Notebook

In [1]:

import pytest
pytest.importorskip('cupy')

Out[1]:

<module 'cupy' from '/home/markus/Python311/lib/python3.11/site-packages/cupy/__init__.py'>

In [2]:

from pystencils.session import *
sp.init_printing()
frac = sp.Rational

Phase-field simulation of dentritic solidification in 3D¶

This notebook tests the model presented in the dentritic growth tutorial in 3D.

In [3]:

target = ps.Target.GPU
gpu = target == ps.Target.GPU
domain_size = (25, 25, 25) if 'is_test_run' in globals() else (300, 300, 300)

dh = ps.create_data_handling(domain_size=domain_size, periodicity=True, default_target=target)
φ_field = dh.add_array('phi', latex_name='φ')
φ_field_tmp = dh.add_array('phi_tmp', latex_name='φ_tmp')
φ_delta_field = dh.add_array('phidelta', latex_name='φ_D')
t_field = dh.add_array('T')
t_field_tmp = dh.add_array('T_tmp')

In [4]:

ε, m, δ, j, θzero, α, γ, Teq, κ, τ = sp.symbols("ε m δ j θ_0 α γ T_eq κ τ")
εb = sp.Symbol("\\bar{\\epsilon}")
discretize = ps.fd.Discretization2ndOrder(dx=0.03, dt=1e-5)

φ = φ_field.center
T = t_field.center
d = ps.fd.Diff

def f(φ, m):
    return φ**4 / 4 - (frac(1, 2) - m/3) * φ**3 + (frac(1,4)-m/2)*φ**2



bulk_free_energy_density = f(φ, m)
interface_free_energy_density = ε ** 2 / 2 * (d(φ, 0) ** 2 + d(φ, 1) ** 2 + d(φ, 2) ** 2)

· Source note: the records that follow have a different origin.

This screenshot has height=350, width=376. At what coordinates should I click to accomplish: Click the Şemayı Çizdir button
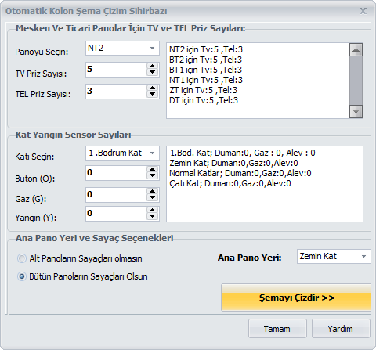click(296, 298)
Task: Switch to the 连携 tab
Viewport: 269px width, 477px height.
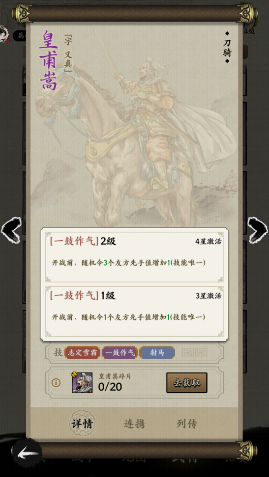Action: point(135,424)
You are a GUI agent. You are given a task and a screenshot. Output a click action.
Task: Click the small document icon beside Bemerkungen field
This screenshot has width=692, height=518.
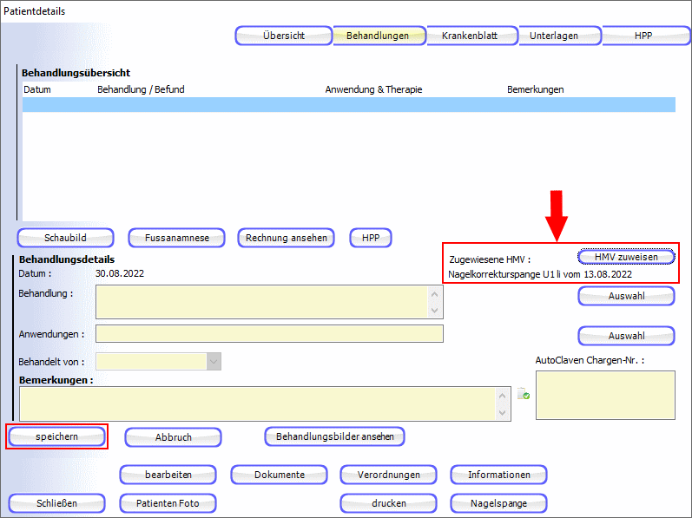pyautogui.click(x=524, y=394)
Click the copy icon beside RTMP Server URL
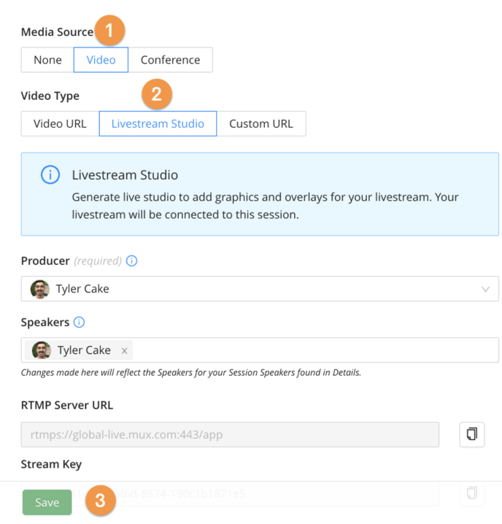Image resolution: width=502 pixels, height=524 pixels. pos(471,434)
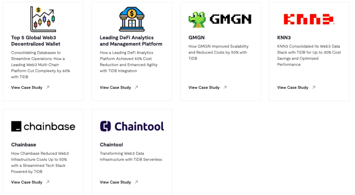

Here comes the major change, that has to be made for the 3D model: $\epsilon$ depends on the interface normal, which can not be computed simply as atan() as in the 2D case

In [5]:

n = sp.Matrix([d(φ, i) for i in range(3)])
nLen = sp.sqrt(sum(n_i**2 for n_i in n))
n = n / nLen
nVal = sum(n_i**4 for n_i in n)
σ = δ * nVal

εVal = εb * (1 + σ)
εVal

Out[5]:

$\displaystyle \bar{\epsilon} \left(δ \left(\frac{{\partial_{0} {φ}_{(0,0,0)}}^{4}}{\left({\partial_{0} {φ}_{(0,0,0)}}^{2} + {\partial_{1} {φ}_{(0,0,0)}}^{2} + {\partial_{2} {φ}_{(0,0,0)}}^{2}\right)^{2}} + \frac{{\partial_{1} {φ}_{(0,0,0)}}^{4}}{\left({\partial_{0} {φ}_{(0,0,0)}}^{2} + {\partial_{1} {φ}_{(0,0,0)}}^{2} + {\partial_{2} {φ}_{(0,0,0)}}^{2}\right)^{2}} + \frac{{\partial_{2} {φ}_{(0,0,0)}}^{4}}{\left({\partial_{0} {φ}_{(0,0,0)}}^{2} + {\partial_{1} {φ}_{(0,0,0)}}^{2} + {\partial_{2} {φ}_{(0,0,0)}}^{2}\right)^{2}}\right) + 1\right)$

In [6]:

def m_func(temperature):
    return (α / sp.pi) * sp.atan(γ * (Teq - temperature))

In [7]:

substitutions = {m: m_func(T),
                 ε: εVal}

fe_i = interface_free_energy_density.subs(substitutions)
fe_b = bulk_free_energy_density.subs(substitutions)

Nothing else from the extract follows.